===== SUPPLIED INFORMATION

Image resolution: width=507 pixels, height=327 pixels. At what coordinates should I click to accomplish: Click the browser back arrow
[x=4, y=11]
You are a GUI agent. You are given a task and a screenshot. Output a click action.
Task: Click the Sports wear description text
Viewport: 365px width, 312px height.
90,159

==========
===== SUPPLIED INFORMATION

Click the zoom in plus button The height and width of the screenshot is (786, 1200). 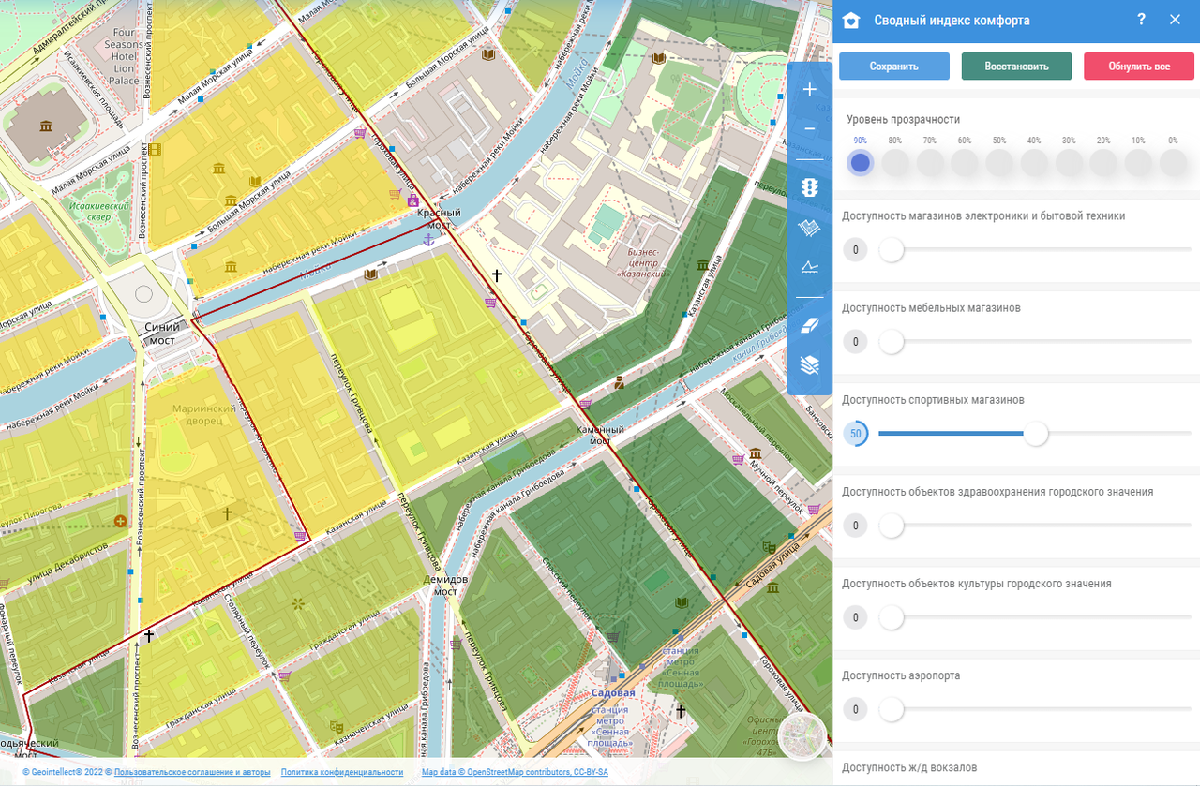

==========

## WHAT YOU WILL DO
Write down, word for word, the lines above from the one containing "Image resolution: width=507" through the one containing "Task: Click the Sports wear description text", both ends included.

## SOLUTION FOR THIS PROBLEM
Image resolution: width=507 pixels, height=327 pixels. At what coordinates should I click to accomplish: Click the browser back arrow
[x=4, y=11]
You are a GUI agent. You are given a task and a screenshot. Output a click action.
Task: Click the Sports wear description text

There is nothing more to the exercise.